Incredibly, the best approach to exams appears to do all the stuff recommended by Radio 1’s Aled, counterintuitive though it this may be: continue to socialise (text your best mate every time someone fit enters the West Room); eat sensibly (see: Ploughman’s Anecdote); get plenty of fresh air (but make sure you wear your helmet). This is so obvious it is embarrassing. A bit like telling someone to use a pen to write with and put one foot in front of the other when you walk.
In fact, I have come to the conclusion that the best way to think about exams is the same way one should consider the loss of one’s virginity.

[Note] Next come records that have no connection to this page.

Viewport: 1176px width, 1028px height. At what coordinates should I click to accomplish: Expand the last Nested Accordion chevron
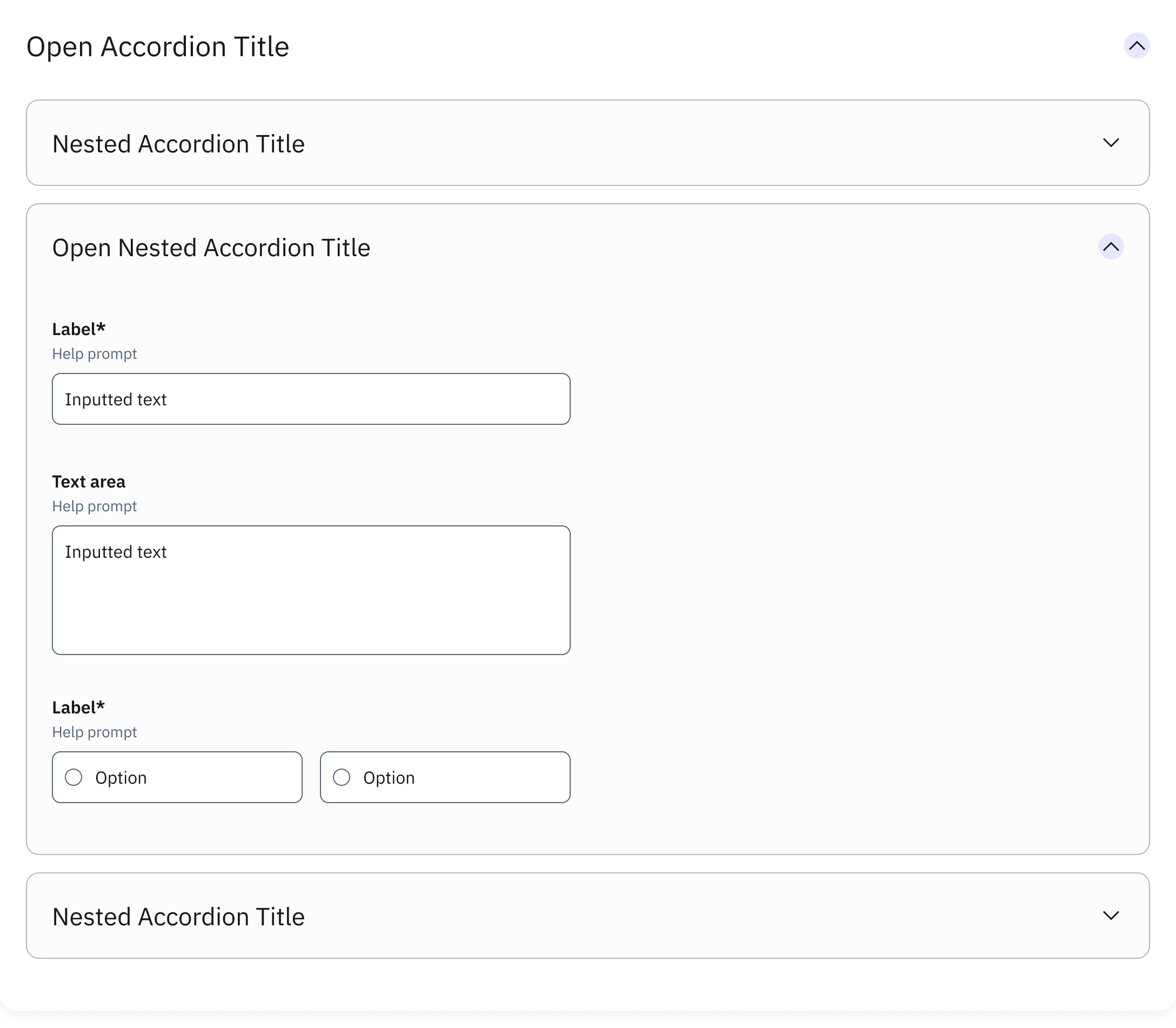tap(1111, 916)
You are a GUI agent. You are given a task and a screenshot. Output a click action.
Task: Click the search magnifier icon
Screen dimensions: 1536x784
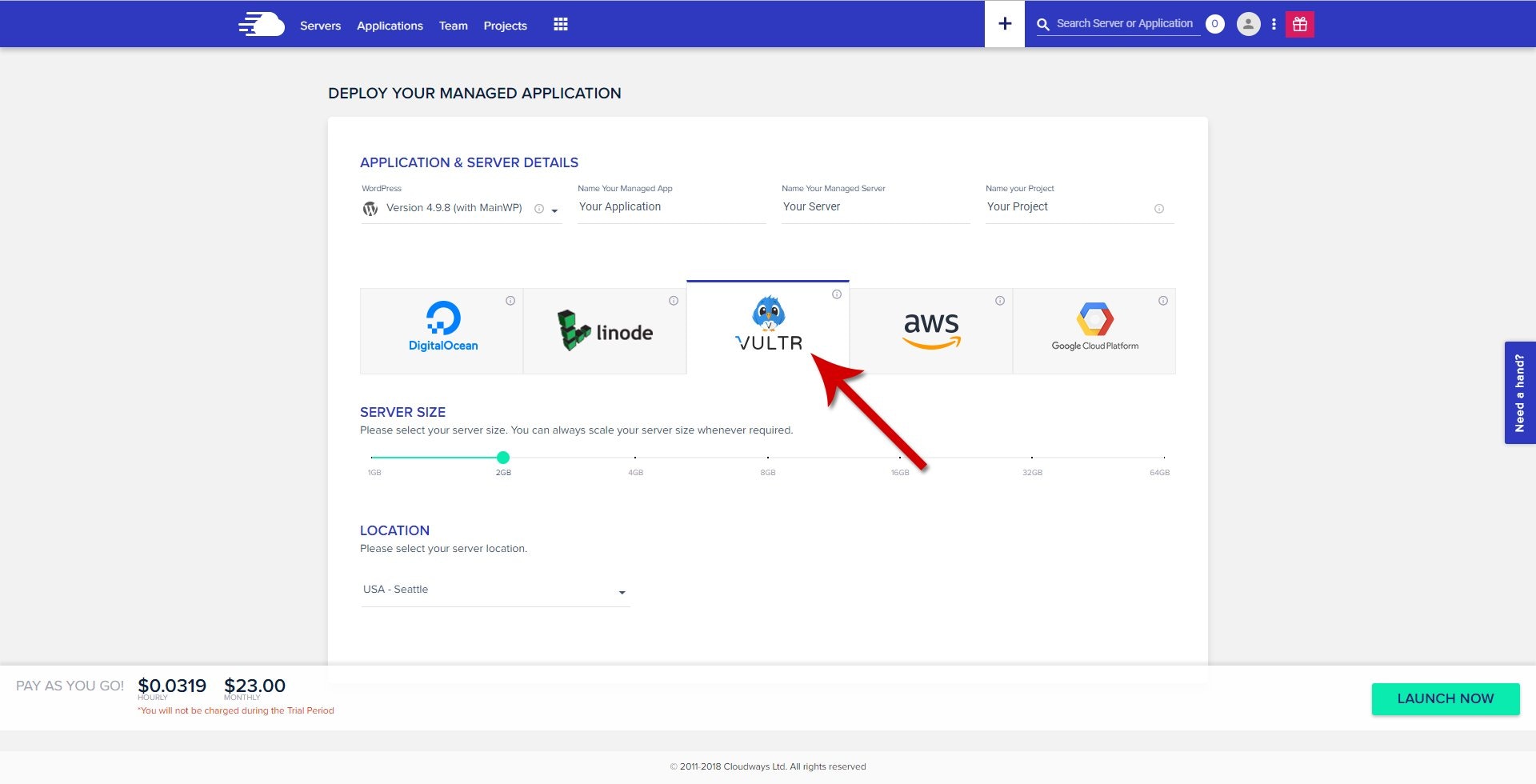point(1042,24)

In theory, it’s a big deal. In practice, it’s a big deal. Perhaps you have done some homework into the best way to approach it (Tip: aplomb. And a condom.) As soon as it’s over with, though, it might feel like a bit of an anti-climax. You might have tried your best, but have been let down by your nerves. You might have made a few clumsy mistakes. Your syntax might have been convoluted. You might now have RSI. As important as it felt in your head, realising the idea just left you a bit sweaty and tired, and regretting all the weeks/months/years spent worrying about what is essentially a test of basic jigsaw skills.
More important things soon dwarf that single event. For example, seeing Robert Webb from afar, or learning how to make microwave brownies. Or working out how to use Eduroam. This is one hundred times more useful than knowing three ways a polar bear is well adapted to its habitat in the arctic tundra.
Recently I have my mum has bought me three good pens and a multi-coloured scented highlighter. I have made a playlist called AWAKE, feat. both James Brown and The Saturdays. And the fount of all knowledge on all things profound and skateboard-related, Francis Boulle, is back on our screens. Finals, #i’mready (ish).